1.1-R3 The performance of the package should be quantifiable and
commensurate with the data processing requirements of
ALMA output at a given time. This should be benchmarked
(e.g. "AIPSmarks") and reproduce accurately results for
a fiducial set of reduction tasks.
1.2 Relation to the Pipeline
1.2-R1 All modules available in the pipeline must be available also
as an offline analysis option.
1.2-R2 Note that not all offline analysis tools will necessarily
be in the pipeline package. For example, one of the important
differences between pipeline and offline reduction path is that
offline one should have extensive interactive capabilities to
merge and compare data with different resolution, coordinate
system, data grid, and so on.
1.3 Operational Issues
1.3-R1 Installation of package must be flexible, and able to be
installed on non-specialized hardware by end user, preferably
without root user permission (on Linux).
1.3-R2 Updates and new versions of the package should be backward
compatible where possible, such that user-built and observatory
provided scripts and tools should be executable with only
minor changes.
1.3-R3 User installation of the package should not be restricted
by other issues such as expensive or unduly restrictive
licenses (ie. the package license should convey all other
necessary licenses, such as GNU).
Comment: Although it may be attractive to build upon a
commercial package such as IDL, this is likely to be
prohibitive unless a blanket license would be bought
by the project and distributable free of charge to users.
OL-2.0 Interface
2.1 General user interface requirements
2.1-R1 User must be able to choose from a variety of interface styles
R1.1 A Command Line Interface (CLI) must be provided, with access
via both an interactive input and via script
R1.2 A Graphical User Interface (GUI) must be provided for
interactive processing. Actions taken under the GUI must
be loggable and convertible into scripts executable by
the CLI.
2.1-R2 The user should be able to interact with the host operating
system with command sequences invoked from the UI.
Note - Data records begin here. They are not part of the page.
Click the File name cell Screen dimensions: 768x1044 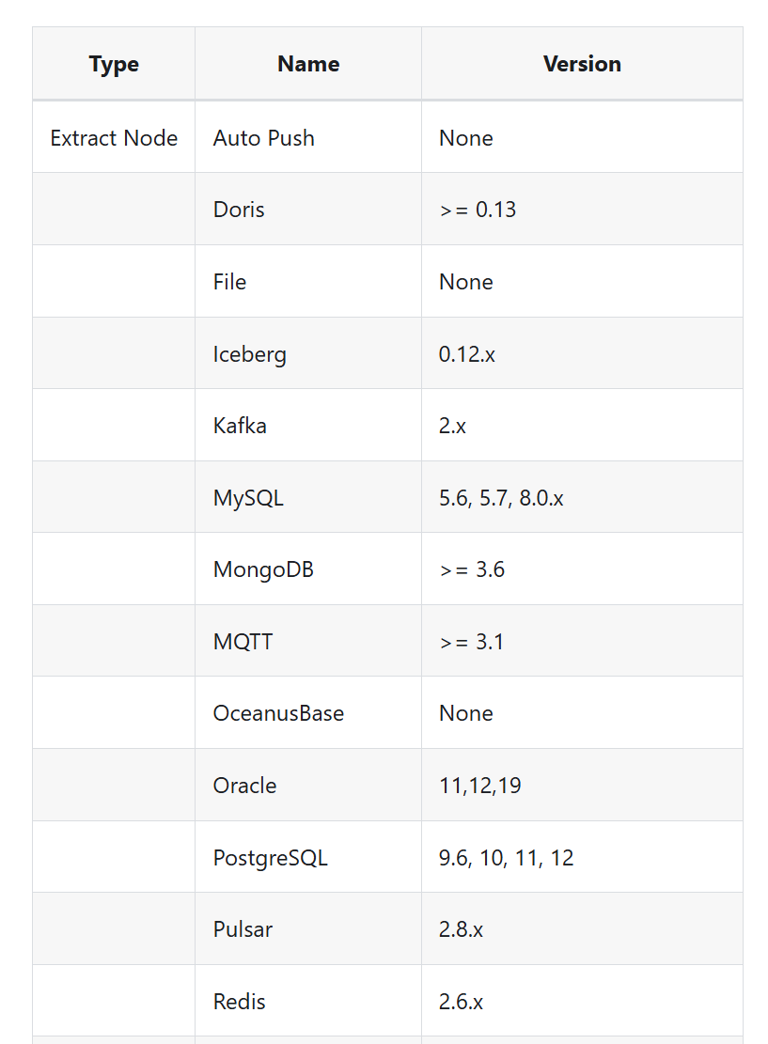(x=229, y=282)
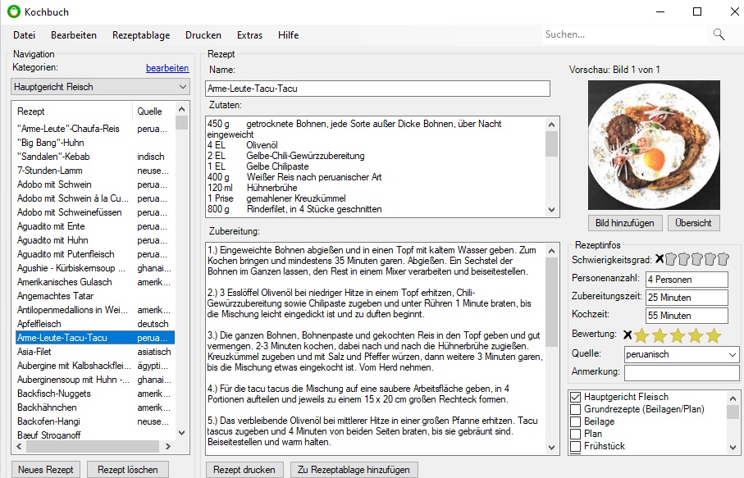
Task: Expand the Quelle dropdown
Action: (732, 355)
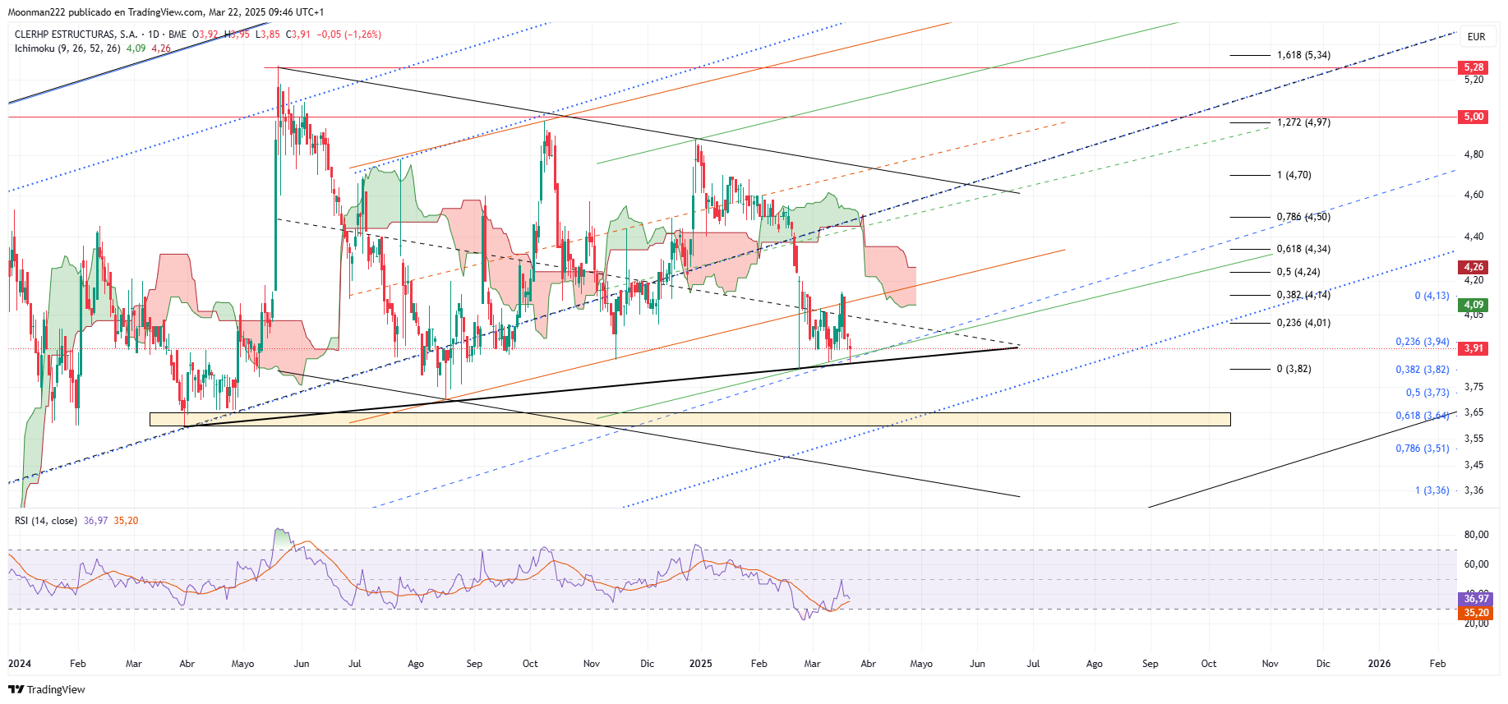The width and height of the screenshot is (1508, 704).
Task: Select the green 4,09 Ichimoku price tag
Action: click(x=1473, y=305)
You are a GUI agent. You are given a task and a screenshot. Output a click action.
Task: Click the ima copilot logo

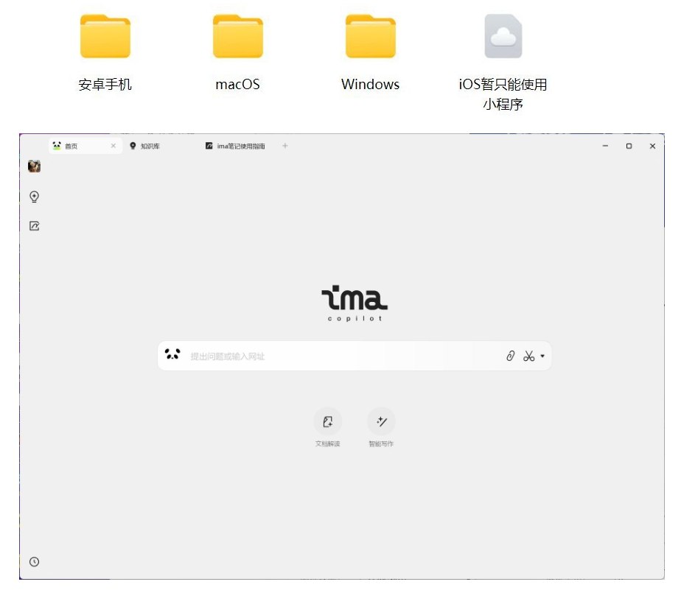click(355, 300)
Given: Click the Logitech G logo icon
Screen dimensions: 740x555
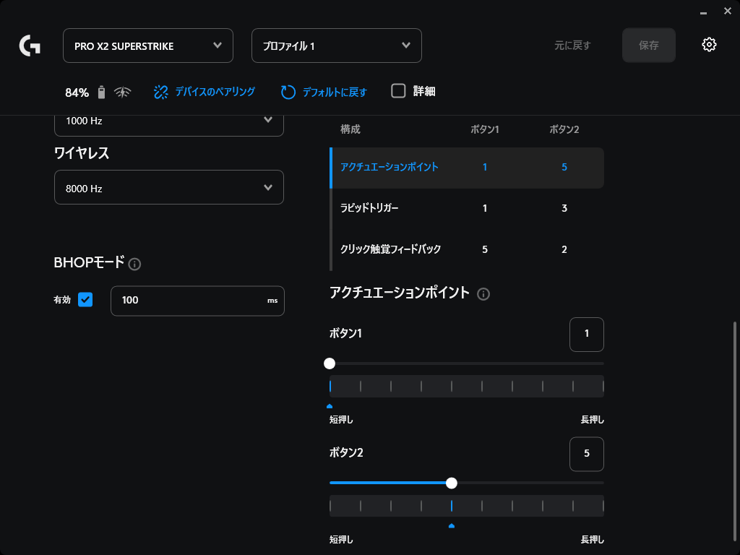Looking at the screenshot, I should [x=30, y=46].
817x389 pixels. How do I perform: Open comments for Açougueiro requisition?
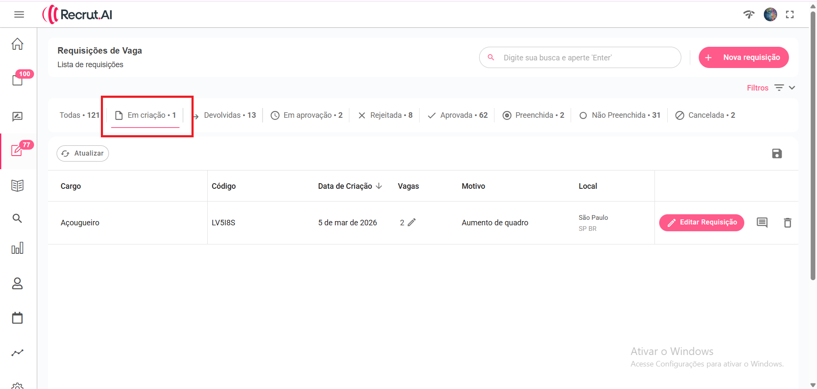(x=762, y=222)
2.1-R3 Multitasking for all interfaces should be available where
appropriate.
R3.1 It must be possible to run one or more long-running
calculations in the "background." While background tasks
are running normal interactive activities must be possible.
2.1-R4 User-selectable output display devices will be supported.
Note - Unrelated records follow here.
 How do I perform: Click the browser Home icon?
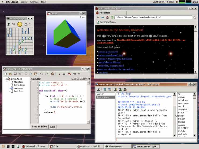(x=107, y=17)
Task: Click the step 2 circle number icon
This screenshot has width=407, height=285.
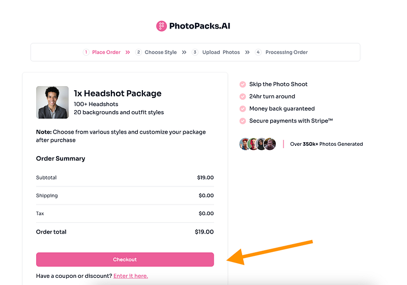Action: tap(138, 52)
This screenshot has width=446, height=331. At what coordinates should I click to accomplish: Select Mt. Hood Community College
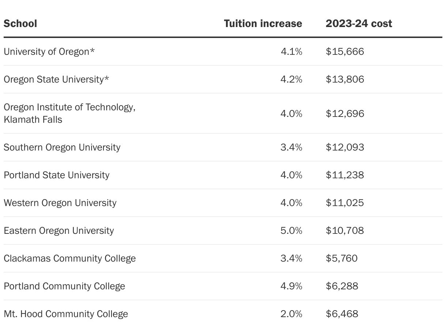pos(66,314)
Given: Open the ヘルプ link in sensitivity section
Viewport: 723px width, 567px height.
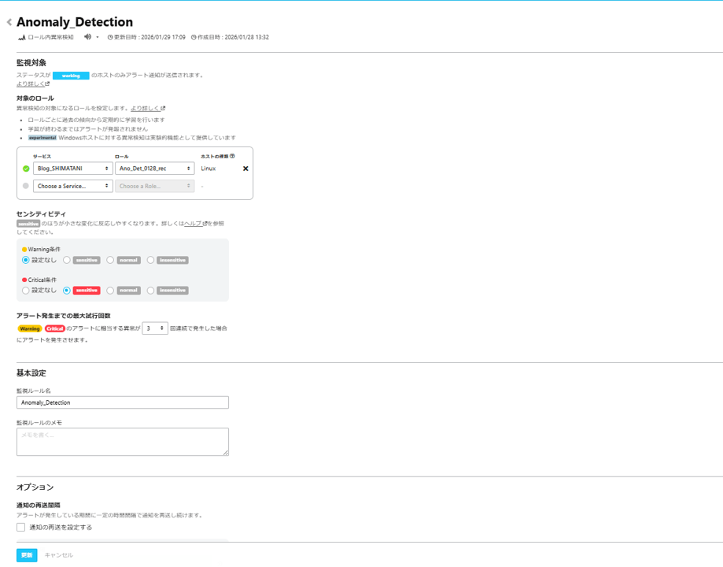Looking at the screenshot, I should [x=194, y=224].
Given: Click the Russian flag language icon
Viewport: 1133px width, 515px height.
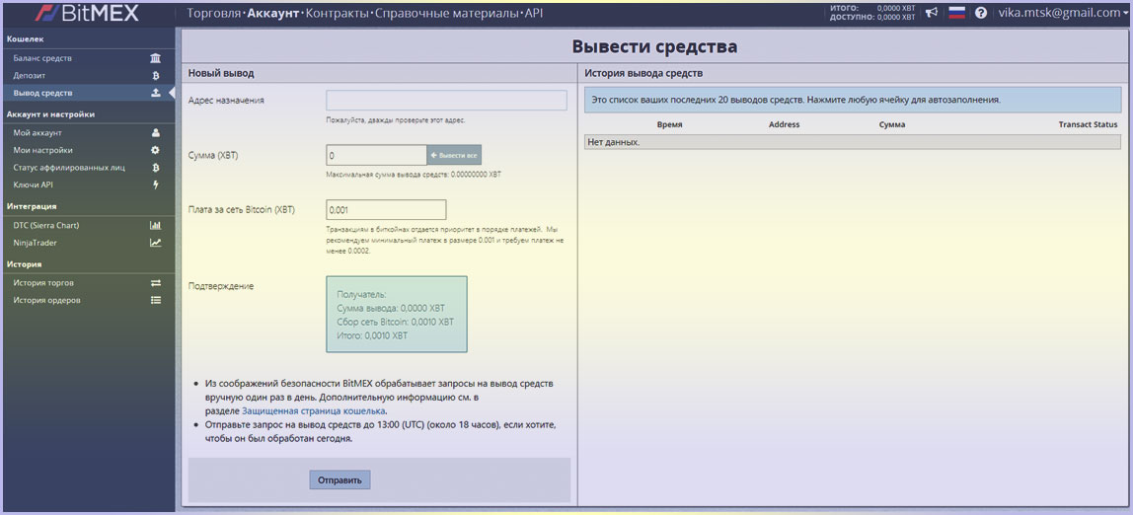Looking at the screenshot, I should tap(956, 13).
2.1-R5 User-understandable and non-destructive error handling at
all levels is highly desirable.
2.1-R6 The application of successive stages of calibration,
correction, flagging and editing should not be destructive
to the data. The package should be able to recover and
revert to earlier stages without repeating an entire series
of operations.
2.1-R7 The interface and package should function without a network
connection. Users should be able to (conveniently) run the
data processing user interface from a laptop (e.g. on an
airplane).
2.2 Graphical User Interface (GUI)
2.2-R1 The GUI should provide real-time feedback via standard
compact displays.
2.2-R2 The default look and feel of the GUI should be
uniform and familiar through the entire package.
2.2-R3 The look and feel of the GUI must be customizable
to accommodate both the expert specialist and the novice user,
with ability to hide complexity when prudent and the ability
to access deeper levels when desired. The default look to
the novice should not be overly busy, with functionality
easily apparent through labeling and built-in help facility.
2.2-R4 The user should be able to configure the window arrangement
and menu appearance to fit display characteristics. For
example, on small displays runaway window generation can
quickly become annoying, and the choice of whether to
keep to a single switched window or to spawn new windows
should be up to the user.
2.2-R5 All functionality of the CLI must also be available in GUI
mode.
2.2-R6 A graphical data-flow oriented (IDL style) tool assembler
would be desirable, perhaps as an advanced GUI for later
development.
2.3 Command Line Interface (CLI)
2.3-R1 The CLI must be usable remotely over low-speed modem lines
or network connections, with ACSII terminal emulation.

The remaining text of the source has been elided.